A respeito dos métodos de planeamento familiar, agora em
foco depois do Papa ter usado uma imagem que deu volta ao mundo, a da
reprodução dos coelhos, Anselmo Borges escreve hoje no DN:
[...] Pessoalmente,
penso que se deverá ir mais longe. Concretamente, julgo que a Igreja se não
deve meter nestes assuntos. Depois, se se meter, terá de reflectir muito bem
sobre o que é natural e artificial. O que é a natureza? E a natureza humana? A
natureza não é fixa e imóvel. A natureza humana, embora não seja arbitrária, é
histórica. Pela sua própria natureza, o homem é interventivo e transformador da
natureza. A realidade toda não é estática, mas processual. Acabamos por viver
num natural já artificial, numa natureza transformada: intervimos de muitos
modos no nosso próprio corpo, com instrumentos médicos e artefactos. Em
terceiro lugar, mesmo os chamados métodos anticonceptivos naturais,
aparentemente os únicos aceites pela Igreja oficial, não são propriamente
naturais. Não foi o homem que os descobriu e os utiliza, pois eles não actuam
de modo cego?
Neste sentido, a
Igreja precisa de uma nova atitude face à sexualidade, nomeadamente neste
domínio. Era isso que pedia outro grande jesuíta, recentemente falecido, o
cardeal Carlo Martini, que confessou que a encíclica "Humanae Vitae",
em 1968, com a proibição da "pílula anticonceptiva", "é
co-responsável pelo facto de muitos já não tomarem a sério a Igreja como
parceira de diálogo e mestra", estando convencido de que "a direcção
da Igreja pode mostrar um caminho melhor do que o da encíclica". [...]

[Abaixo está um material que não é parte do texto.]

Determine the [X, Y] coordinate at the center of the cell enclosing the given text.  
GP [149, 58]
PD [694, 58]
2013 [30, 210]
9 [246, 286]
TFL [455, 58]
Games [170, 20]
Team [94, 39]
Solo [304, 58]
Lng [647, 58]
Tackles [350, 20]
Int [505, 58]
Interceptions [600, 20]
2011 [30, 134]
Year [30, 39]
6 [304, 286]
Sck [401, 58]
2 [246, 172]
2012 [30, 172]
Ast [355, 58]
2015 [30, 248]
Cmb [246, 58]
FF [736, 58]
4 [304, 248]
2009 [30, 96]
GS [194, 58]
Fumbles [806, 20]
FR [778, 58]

Sobre isto, recordo que há dias dizia eu ser bizantina a
distinção entre métodos anticonceptivos naturais e artificiais. Verifico que
Borges pensa o mesmo. Salvar uma vida através da implantação dum órgão, seja de
outra pessoa ou mecânico, também é artificial. É isso ilegítimo do ponto de
vista ético, filosófico, ou teológico? Não parece. Porque o é a pílula? Não
entendo!
Depois, chamo a atenção para o facto de que a actual
agitação na Igreja Católica sobre esta matéria é a que habitualmente precede as
mudanças de atitude—está na cara que, mais tarde ou mais cedo, a pílula vai ser
aceite pela Igreja. Alguns crentes já nem querem saber disso e usam-na tranquilamente.
Porquê, então, se mete ela nisto? Não entendo!

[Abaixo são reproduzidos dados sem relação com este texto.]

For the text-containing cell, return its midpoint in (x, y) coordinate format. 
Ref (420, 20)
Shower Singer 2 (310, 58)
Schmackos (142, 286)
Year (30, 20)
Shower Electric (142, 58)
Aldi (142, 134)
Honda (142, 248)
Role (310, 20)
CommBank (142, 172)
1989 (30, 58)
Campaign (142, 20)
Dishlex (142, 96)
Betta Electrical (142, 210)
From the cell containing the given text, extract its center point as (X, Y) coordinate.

Com o devido respeito por todas as convicções, acho que a
Igreja, ao longo da História, tem perdido grandes oportunidades de estar
calada. Várias guinadas de supetão com o passar do tempo só têm contribuído
para perder credibilidade. Do alto da minha inferioridade, insignificância e
incompetência, digo que a igreja devia ficar-se por directivas gerais, deixando
os pormenores ao critério da consciência de cada crente. A filosofia cristã—ou
a religião cristã—não cabe em códigos, decretos, cartas apostólicas, diários do governo, despachos,
bulas, indulgências e outras coisas burocráticas—está muito acima disso tudo.